16 thoughts on “Amazing Grace

  1. Neal,
    Filmgoer's rule #1: NEVER be deluded into thinking you have learned ANYTHING about history from a Hollywood movie.
    Stargeezer

  2. I take it there was no mention of Belfast being ahead of the rest of the UK by a few years.
    From Belfast City Council's website –
    "In the late 18th century, Thomas Russell – the first Linenhall librarian – organised and led a successful campaign to boycott sweetmeats in protest against the slavery used in sugar plantations in the West Indies. Also in the 18th century, Belfast was the first city in these islands to ban ships involved in the slave trade from its harbour."

  3. Ed, there were many things that weren't mentioned. Wilberforce is singled out because people need their heroes, when in reality it was all about the zeitgeist then. What particularly annoys me is this slagging-off of the British Empire that seems to have become fashionable. Throughout its time it wasn't as if there were any empire builders or would-be empire builders that were better, in fact, most of them were worse.

  4. Nothing wrong with the occasional burger. It's one of the meals we quite enjoy here in Asherville, usually in wholemeal pitta bread with onions cheese and sweet chilli sauce. It's making them part of your staple diet that's the problem. Personally I think McDonald's biggest crime is the awful buildings and that cringe-making clown. I don't know if this is true but supposedly, if you pan back from the Pyramids, a McDonald's arch comes into view. For that alone the owners of the chain should be strung up by their testicles.

  5. I expect that's what the local market traders said when they built the pyramids. Or not as the case maybe.

  6. I dunno, burgers just aren't what they used to be.

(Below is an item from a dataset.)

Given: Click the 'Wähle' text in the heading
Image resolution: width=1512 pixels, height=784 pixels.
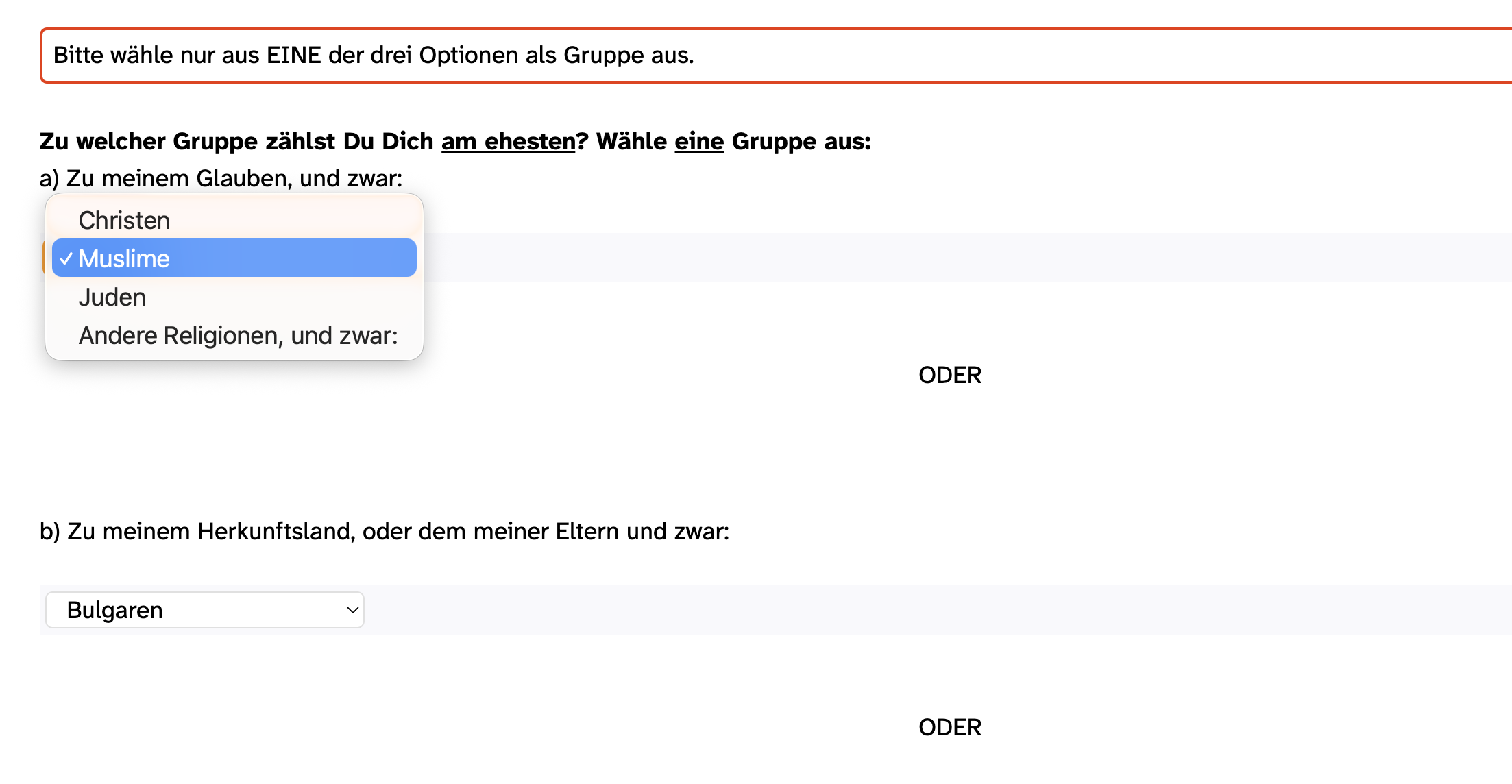Looking at the screenshot, I should [x=631, y=141].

I can remember eating 'Wimpeys' when I was a youngster and I'm sure the damn things tasted a helluva lot better than the burgers they serve up now.
    The buns were toasted, the meat had flavour and actually looked as if it came from an animal. The relishes were kept to a minimum and over all the product just seemed to work.
    However, it could just be me because sex isn't what it once was either, twice a week seems too much and then if the wife starts pestering me too…

    How did we get here from 'Amazing Grace'?

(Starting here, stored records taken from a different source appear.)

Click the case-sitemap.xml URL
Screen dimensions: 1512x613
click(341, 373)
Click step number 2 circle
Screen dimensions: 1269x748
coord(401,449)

  7. Mark, well, I guess in a few centuries time there'll McDonald's arches with preservation orders on them. That's the way it goes.

    Bob, depends where you get you're burgers. I can't actually comment about McDonald's and the rest because I don't buy that stuff. But regarding the usual supermarket supplies, it's surprising how accustomed we've become to crap. Beef from supermarkets is not sufficiently hung and it's dyed, burgers contain ground up badger's noses and frogs bollocks and the vegetables haven't rotted because they've been so irradiated they glow in the dark. Now I'm not going to go all organic on you, but farmer's markets are the place if you want decent meat and veg. And that includes burgers.

  8. i'll be honest. that fucking clown scares me to death.

    on a side note, one of the silver linings to iowa living is the easy access to fresh meat/veggies. if one has the fancy, one could take a stroll onto the family farm, observe the cattle in idle play, and state "yes, i'll take half of that one."

  9. i have given up on the modern quasi historic films, rather see sci fi and fantasy and horror.

    i have a tendency to shout "WRONG" at the film, as i did in the da vinci code, i spent the rest of the film explaining why it was wrong.

  10. Yup, Amazing Grace is about as accurate as 300 or Braveheart. The part of me that reads history is irritated but the bookseller in me knows for a fact that you can sell a lot more proper history books on the back of these films as a lot of folks decide they want to know the real story Hollywood hijacked. I remember selling a stack of good books on Japanese history and samurai on the back of The Last Samurai, a subject we'd have been lucky to sell a handful of books every few months on. The film's wandering from fact is annoying, but then it is an entertainment, not a documentary and if it gets a few more folks wanting to read good books then something good comes out of it.

    Mind you, there is no bloody defending U571, that was just pure cheek! Take those moviemakers who did that one out and batter them round the head with Neil Stephenson's Cryptonomicon, that'll teach 'em.